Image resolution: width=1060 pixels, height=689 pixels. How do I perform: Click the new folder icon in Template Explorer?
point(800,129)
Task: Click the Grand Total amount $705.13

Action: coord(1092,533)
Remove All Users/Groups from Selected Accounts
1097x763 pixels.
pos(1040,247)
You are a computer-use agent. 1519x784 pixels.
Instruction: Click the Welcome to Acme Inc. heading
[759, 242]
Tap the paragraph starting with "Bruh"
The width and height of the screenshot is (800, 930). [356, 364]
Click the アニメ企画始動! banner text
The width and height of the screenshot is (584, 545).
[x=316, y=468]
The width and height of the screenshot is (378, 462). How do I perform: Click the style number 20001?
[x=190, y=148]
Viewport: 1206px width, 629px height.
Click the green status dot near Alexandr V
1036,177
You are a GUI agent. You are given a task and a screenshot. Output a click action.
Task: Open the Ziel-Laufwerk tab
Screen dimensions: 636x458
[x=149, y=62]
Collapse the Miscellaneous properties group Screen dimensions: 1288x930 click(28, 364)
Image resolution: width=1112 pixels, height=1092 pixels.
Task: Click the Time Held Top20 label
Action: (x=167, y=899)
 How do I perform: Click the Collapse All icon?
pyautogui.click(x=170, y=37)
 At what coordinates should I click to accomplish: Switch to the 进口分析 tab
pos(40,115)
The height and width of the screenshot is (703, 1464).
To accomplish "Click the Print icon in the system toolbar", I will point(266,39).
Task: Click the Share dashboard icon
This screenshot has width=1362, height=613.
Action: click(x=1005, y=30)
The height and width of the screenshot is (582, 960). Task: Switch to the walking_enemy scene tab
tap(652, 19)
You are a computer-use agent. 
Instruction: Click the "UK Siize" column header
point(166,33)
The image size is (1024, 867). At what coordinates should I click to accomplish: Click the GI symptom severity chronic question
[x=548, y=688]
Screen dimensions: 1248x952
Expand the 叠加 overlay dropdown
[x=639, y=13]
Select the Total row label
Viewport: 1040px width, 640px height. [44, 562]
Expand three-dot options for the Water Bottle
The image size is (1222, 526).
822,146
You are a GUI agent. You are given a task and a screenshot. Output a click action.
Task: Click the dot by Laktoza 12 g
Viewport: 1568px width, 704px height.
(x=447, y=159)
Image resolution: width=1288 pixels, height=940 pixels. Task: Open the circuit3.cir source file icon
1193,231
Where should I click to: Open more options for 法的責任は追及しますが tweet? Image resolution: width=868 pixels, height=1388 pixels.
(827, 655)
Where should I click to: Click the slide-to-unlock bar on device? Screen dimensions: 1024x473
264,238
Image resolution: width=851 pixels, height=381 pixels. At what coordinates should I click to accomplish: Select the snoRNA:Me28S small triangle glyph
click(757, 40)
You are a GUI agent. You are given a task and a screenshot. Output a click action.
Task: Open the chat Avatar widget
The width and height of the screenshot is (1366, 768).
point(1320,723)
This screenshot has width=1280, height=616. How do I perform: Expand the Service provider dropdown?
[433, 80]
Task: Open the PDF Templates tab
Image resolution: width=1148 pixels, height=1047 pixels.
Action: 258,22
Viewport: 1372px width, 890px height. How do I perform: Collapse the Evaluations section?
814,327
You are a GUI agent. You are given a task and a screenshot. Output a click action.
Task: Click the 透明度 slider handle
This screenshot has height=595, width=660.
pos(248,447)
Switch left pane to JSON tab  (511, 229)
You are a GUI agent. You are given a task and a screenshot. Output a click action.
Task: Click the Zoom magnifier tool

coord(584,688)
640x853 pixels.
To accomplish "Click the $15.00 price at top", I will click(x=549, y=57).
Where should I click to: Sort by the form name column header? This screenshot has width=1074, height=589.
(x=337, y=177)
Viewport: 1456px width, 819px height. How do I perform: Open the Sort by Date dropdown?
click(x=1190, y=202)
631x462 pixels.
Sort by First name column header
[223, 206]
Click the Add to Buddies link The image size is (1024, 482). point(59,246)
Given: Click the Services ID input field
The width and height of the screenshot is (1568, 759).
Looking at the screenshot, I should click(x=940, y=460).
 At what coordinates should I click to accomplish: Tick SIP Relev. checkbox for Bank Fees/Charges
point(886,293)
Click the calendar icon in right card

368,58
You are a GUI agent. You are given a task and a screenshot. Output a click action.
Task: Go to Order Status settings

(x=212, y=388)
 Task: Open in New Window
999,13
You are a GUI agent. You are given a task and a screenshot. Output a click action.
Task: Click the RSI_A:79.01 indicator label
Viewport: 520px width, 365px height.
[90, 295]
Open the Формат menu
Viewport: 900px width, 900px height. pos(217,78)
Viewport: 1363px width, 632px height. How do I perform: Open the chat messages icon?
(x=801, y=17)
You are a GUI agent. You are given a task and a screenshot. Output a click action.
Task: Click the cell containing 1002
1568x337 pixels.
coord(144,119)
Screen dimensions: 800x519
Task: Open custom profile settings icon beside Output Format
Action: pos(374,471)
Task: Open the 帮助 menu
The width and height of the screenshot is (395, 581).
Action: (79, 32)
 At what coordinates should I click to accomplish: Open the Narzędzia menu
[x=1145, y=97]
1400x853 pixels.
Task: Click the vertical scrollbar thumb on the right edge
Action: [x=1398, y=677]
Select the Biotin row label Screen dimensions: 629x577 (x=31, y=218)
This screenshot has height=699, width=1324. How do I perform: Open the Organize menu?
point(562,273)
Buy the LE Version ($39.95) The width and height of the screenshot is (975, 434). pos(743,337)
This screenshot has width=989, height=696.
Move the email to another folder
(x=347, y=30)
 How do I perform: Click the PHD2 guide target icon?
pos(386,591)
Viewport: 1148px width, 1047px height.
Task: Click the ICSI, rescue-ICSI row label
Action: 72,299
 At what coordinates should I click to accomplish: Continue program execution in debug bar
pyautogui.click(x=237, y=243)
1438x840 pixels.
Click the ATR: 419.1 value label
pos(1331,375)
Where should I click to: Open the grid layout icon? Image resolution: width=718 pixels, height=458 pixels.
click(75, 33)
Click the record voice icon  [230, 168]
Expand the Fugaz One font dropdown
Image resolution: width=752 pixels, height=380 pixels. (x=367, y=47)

__________

__The task__. Retype the material above word for word, from its first line through the line that contains "Action: (x=167, y=899)".

__Exercise result__.
Image resolution: width=1060 pixels, height=689 pixels. How do I perform: Click the new folder icon in Template Explorer?
point(800,129)
Task: Click the Grand Total amount $705.13

Action: coord(1092,533)
Remove All Users/Groups from Selected Accounts
1097x763 pixels.
pos(1040,247)
You are a computer-use agent. 1519x784 pixels.
Instruction: Click the Welcome to Acme Inc. heading
[759, 242]
Tap the paragraph starting with "Bruh"
The width and height of the screenshot is (800, 930). [356, 364]
Click the アニメ企画始動! banner text
The width and height of the screenshot is (584, 545).
[x=316, y=468]
The width and height of the screenshot is (378, 462). How do I perform: Click the style number 20001?
[x=190, y=148]
Viewport: 1206px width, 629px height.
Click the green status dot near Alexandr V
1036,177
You are a GUI agent. You are given a task and a screenshot. Output a click action.
Task: Open the Ziel-Laufwerk tab
Screen dimensions: 636x458
[x=149, y=62]
Collapse the Miscellaneous properties group Screen dimensions: 1288x930 click(28, 364)
Image resolution: width=1112 pixels, height=1092 pixels.
Task: Click the Time Held Top20 label
Action: (x=167, y=899)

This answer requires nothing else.